Presiden AS dapat menghapus suatu komoditas dari kelayakan penerima GSP. Presiden juga dapat menghalangi pemberian GSP terhadap komoditas yang baru ditetapkan dan dapat membatasi kriteria ulang kelayakan GSP.
Sementara itu, jika Biden yang memenangi pilpres, diperkirakan tensi perang dagang akan menurun. Apabila perang dagang berhasil dinormalisasi, Indonesia akan semakin diuntungkan.
Dalam proposal kuncinya, Biden akan memberikan angin segar dengan membangun ekonomi AS yang baru. Biden berjanji memberikan stimulus fiskal jauh lebih besar daripada Trump, yakni sekitar 2,5 triliun dollar AS selama periode 2021-2024.

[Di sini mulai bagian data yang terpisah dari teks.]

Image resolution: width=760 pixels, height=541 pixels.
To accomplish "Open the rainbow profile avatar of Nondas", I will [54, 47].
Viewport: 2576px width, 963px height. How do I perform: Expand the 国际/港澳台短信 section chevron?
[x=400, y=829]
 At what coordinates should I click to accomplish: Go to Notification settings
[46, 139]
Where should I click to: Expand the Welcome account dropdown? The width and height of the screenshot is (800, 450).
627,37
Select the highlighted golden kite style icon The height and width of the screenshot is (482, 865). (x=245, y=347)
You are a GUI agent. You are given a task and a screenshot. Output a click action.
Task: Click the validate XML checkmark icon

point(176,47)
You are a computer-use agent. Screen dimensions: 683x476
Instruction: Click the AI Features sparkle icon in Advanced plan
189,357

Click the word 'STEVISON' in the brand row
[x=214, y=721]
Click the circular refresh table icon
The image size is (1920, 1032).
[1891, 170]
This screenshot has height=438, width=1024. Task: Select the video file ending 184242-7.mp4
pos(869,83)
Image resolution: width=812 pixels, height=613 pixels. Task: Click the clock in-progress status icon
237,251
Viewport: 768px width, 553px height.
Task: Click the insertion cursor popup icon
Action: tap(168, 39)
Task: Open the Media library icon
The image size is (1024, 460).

Besarnya stimulus ini akan berdampak bagi emerging market dengan masuknya dana investor AS. Berdasarkan data Badan Koordinasi Penanaman Modal, pada Januari hingga September 2020, penanaman modal asing (PMA) Indonesia disumbang oleh AS sebesar 0,48 miliar dollar AS atau 2,4 persen dari total PMA di Indonesia.
Terlepas dari siapa pun yang akan memimpin AS selanjutnya, posisi Indonesia sebagai negara terbesar di ASEAN tak terbantahkan. Indonesia dapat menjadi tujuan investasi potensial dan pasar dagang yang menjanjikan.